In order to use the device you need to create device nodes in /dev. The major number of the U-Net device is defined in devmyrinet.h. If this major number conflicts with your system, change it and recompile the driver.

You should create at least one minor device node in order to use the system; you may wish to create one for each potential endpoint. For each, execute the command

mknod /dev/myriN c major N
Where major is the major number (say, 46) and N is the minor number as described above.

You should also chmod 777 the device entries, so that non-root users can use them.

The next step is to load the LanAI firmware ("LCP") onto the board. This can be done at any time after the Myrinet device driver is loaded. See Loading the Firmware, below.

SBA-200 device, SunOS 4.1.x

The SBA-200 device driver is a standalone kernel module, located in dev-sba200-sunos/sba200.o. Simply load it with a command such as

modload -o /tmp/sba200.o sba200.o
Once installed the device should print messages such as the following:
sba200 U-Net driver loaded.
FORE,sba-2000 at  SBus slot 0 0x800000 and  SBus
 slot 0 0x1000000 pri 3 (sbus level 2)

In order to use the device you need to create device nodes in /dev. The major number of the U-Net device is defined in devsba200-sunos.h. If this major number conflicts with your system, change it and recompile the driver.

You should create at least one minor device node in order to use the system; you may wish to create one for each potential endpoint. For each, execute the command

mknod /dev/sbaN c major N
Where major is the major number (say, 33) and N is the minor number as described above.

You should also chmod 777 the device entries, so that non-root users can use them.

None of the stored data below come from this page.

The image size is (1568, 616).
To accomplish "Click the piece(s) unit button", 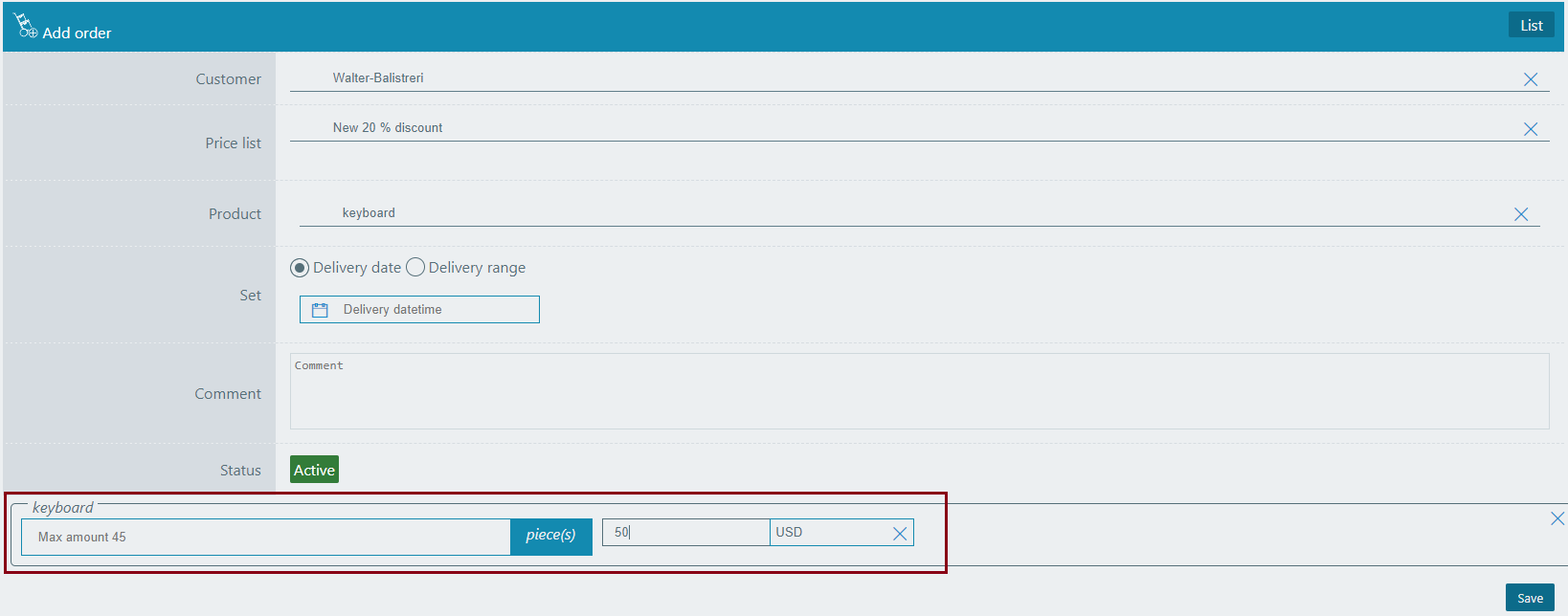I will (x=550, y=536).
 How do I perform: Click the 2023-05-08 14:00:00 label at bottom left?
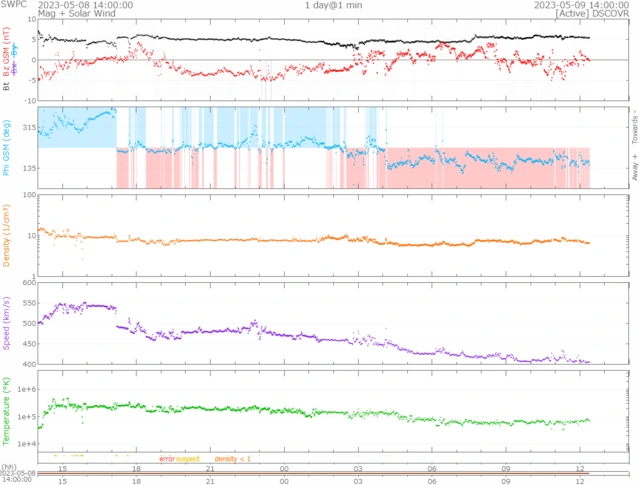click(17, 477)
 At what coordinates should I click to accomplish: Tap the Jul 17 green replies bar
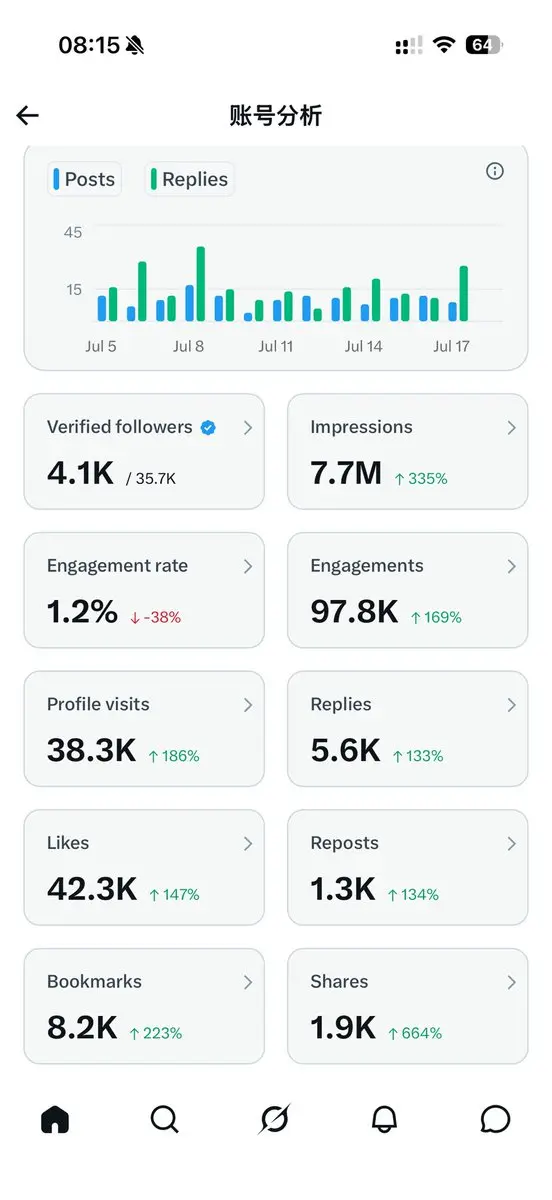tap(464, 294)
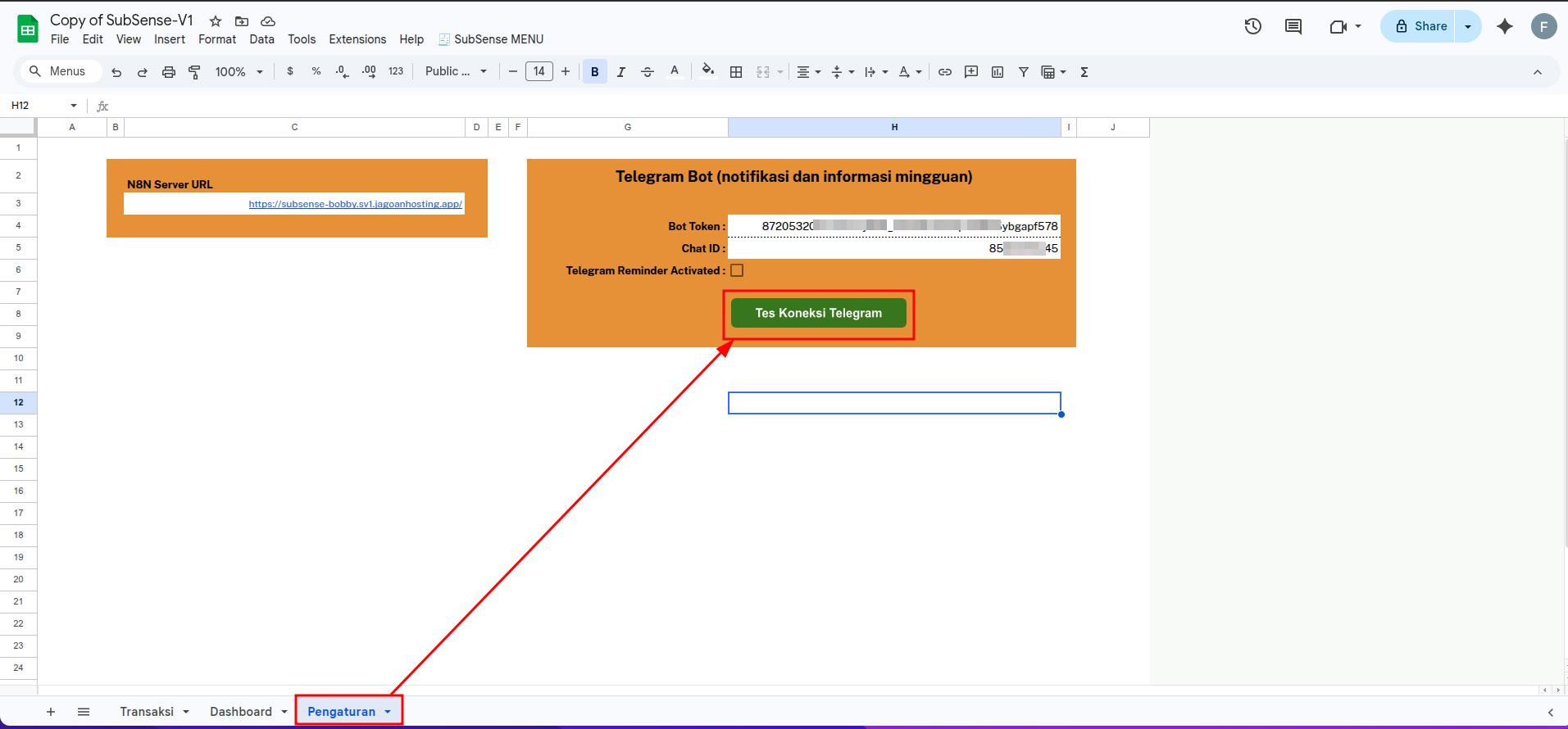Screen dimensions: 1568x729
Task: Create a filter with funnel icon
Action: click(1024, 72)
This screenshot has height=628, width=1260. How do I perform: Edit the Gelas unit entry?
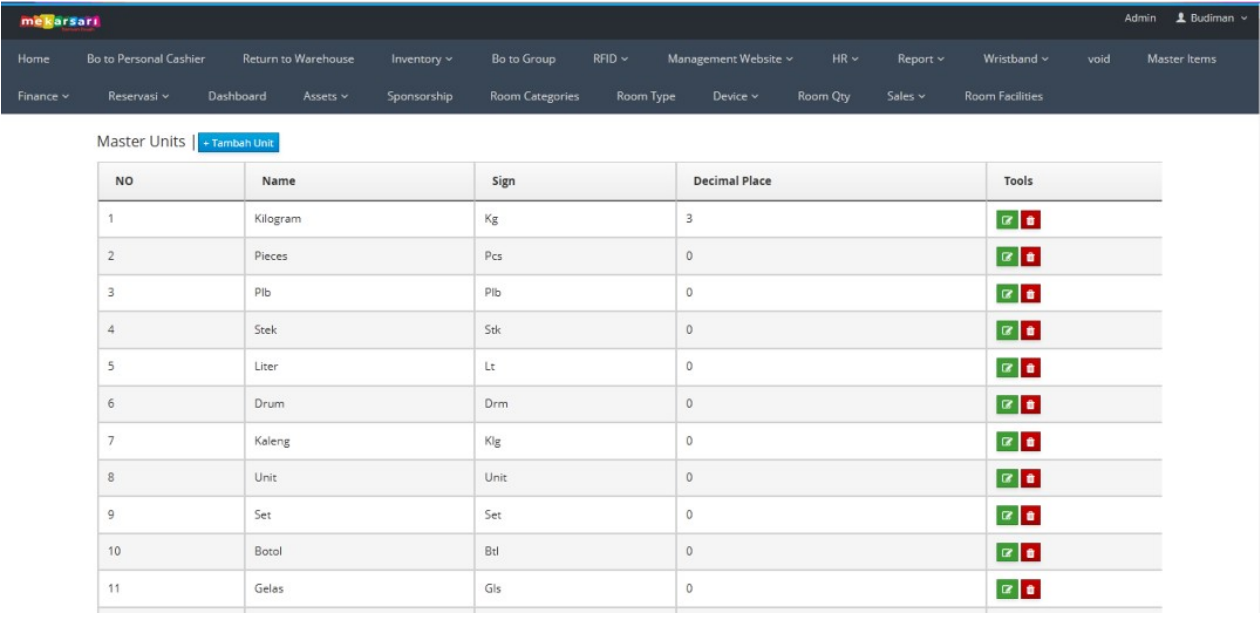[x=1007, y=589]
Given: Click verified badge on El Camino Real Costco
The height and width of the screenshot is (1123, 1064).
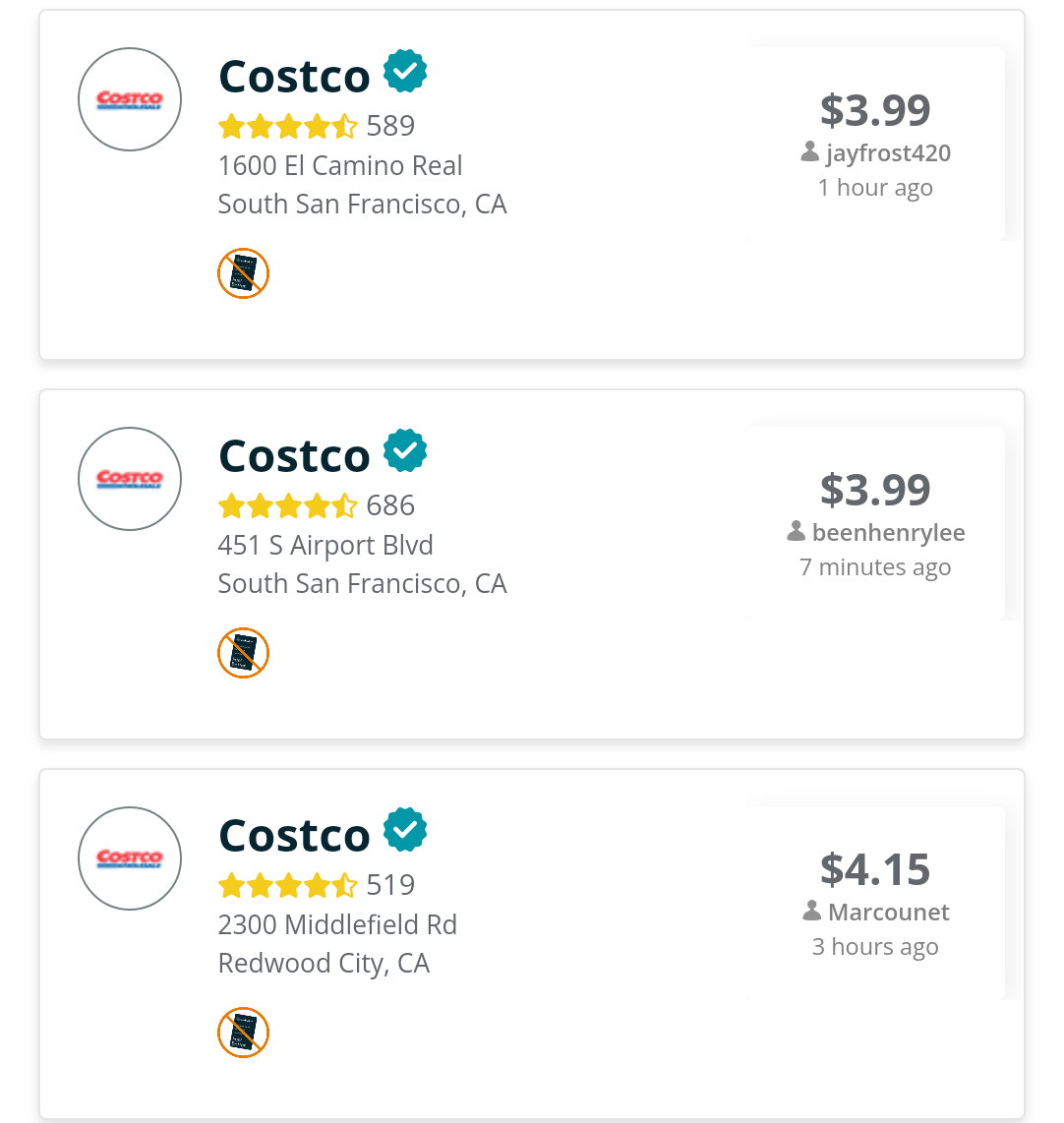Looking at the screenshot, I should click(x=405, y=72).
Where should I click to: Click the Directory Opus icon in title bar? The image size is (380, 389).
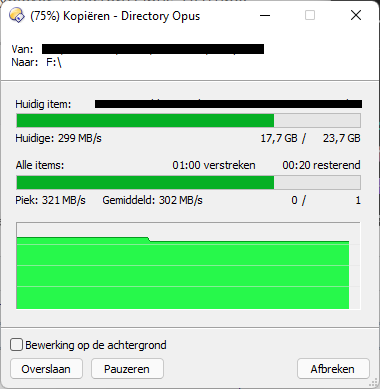click(17, 15)
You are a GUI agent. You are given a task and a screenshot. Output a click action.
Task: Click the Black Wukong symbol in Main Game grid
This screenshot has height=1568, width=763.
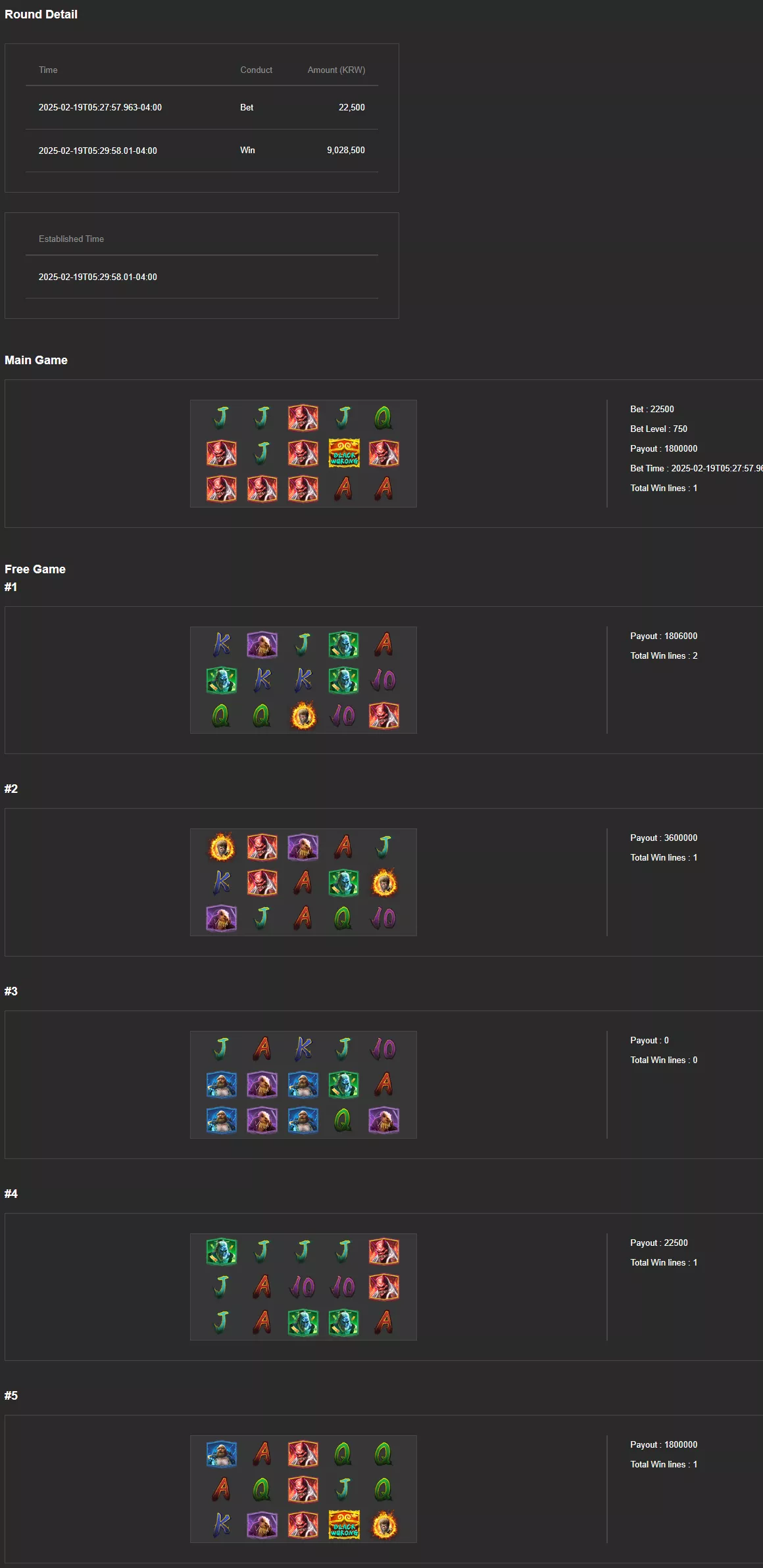[344, 453]
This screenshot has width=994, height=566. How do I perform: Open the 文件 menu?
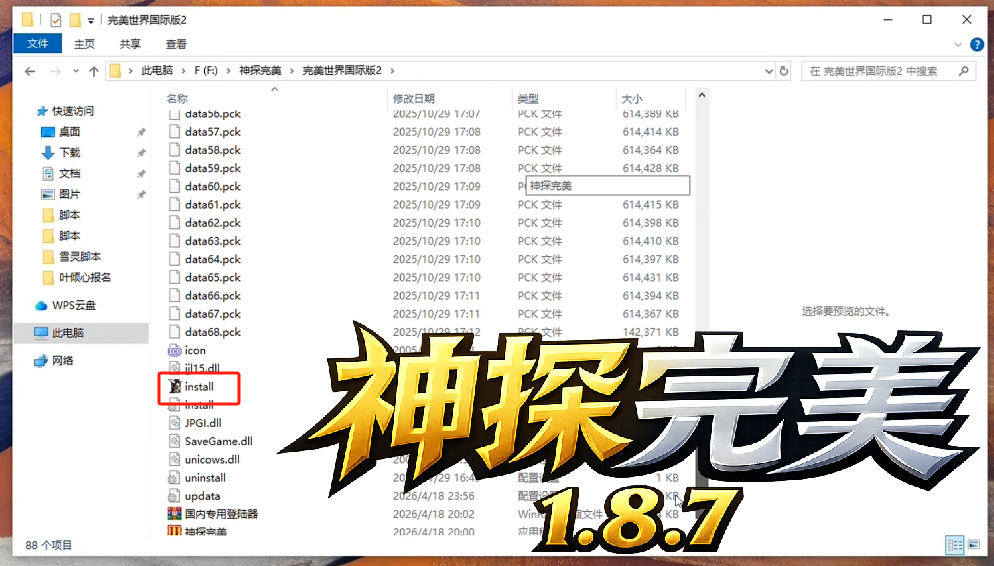pyautogui.click(x=37, y=44)
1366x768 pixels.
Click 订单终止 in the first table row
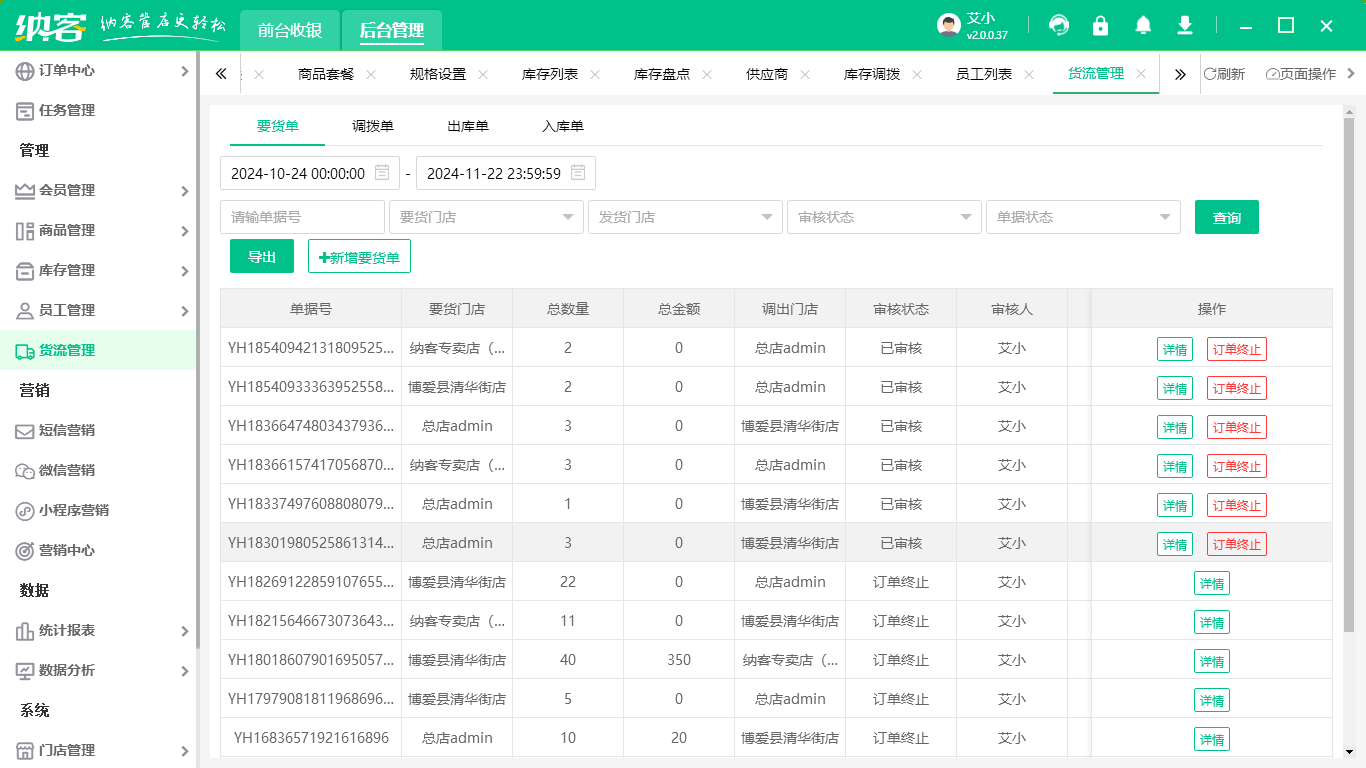[1236, 350]
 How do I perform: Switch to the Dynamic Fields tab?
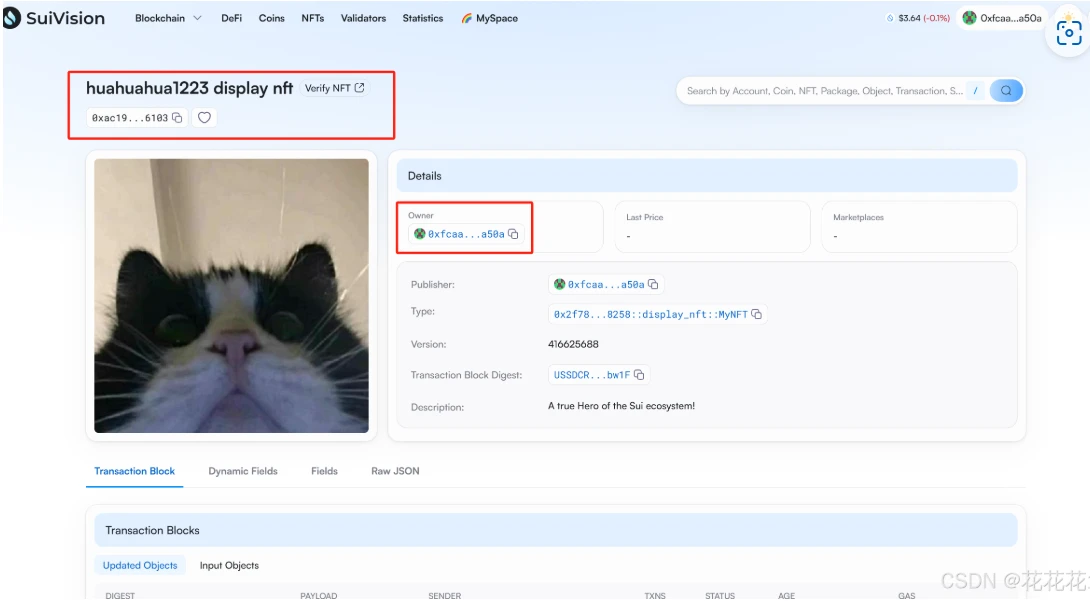(x=243, y=471)
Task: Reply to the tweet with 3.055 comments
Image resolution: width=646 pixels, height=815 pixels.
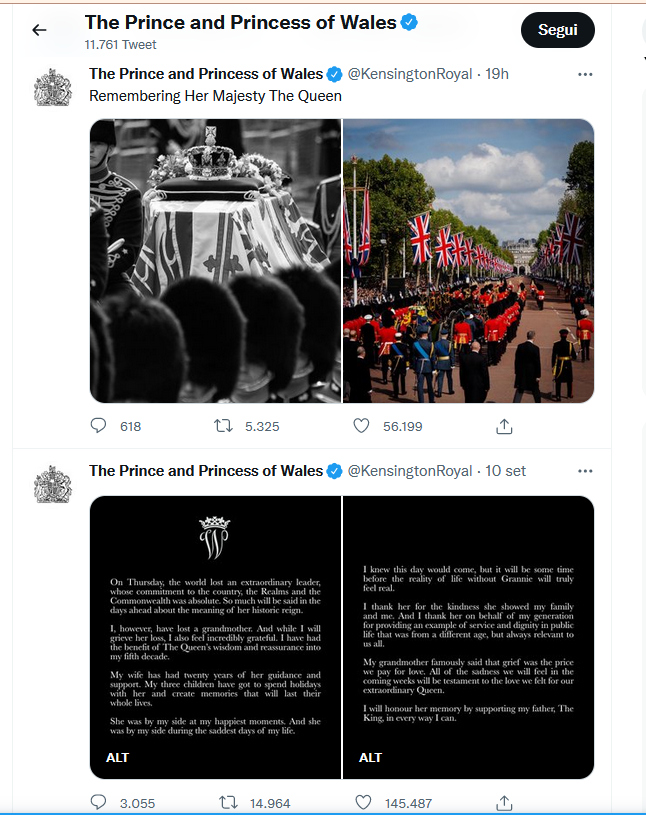Action: (x=98, y=802)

The next step is to load the i960 firmware onto the board. This can be done at any time after the SBA-200 device driver is loaded. See Loading the Firmware, below.

Note that use of the U-Net driver for SunOS is probably incompatible with use of the FORE Systems SBA-200 kernel driver. For best results use a SunOS kernel without the FORE Systems driver installed to prevent conflicts.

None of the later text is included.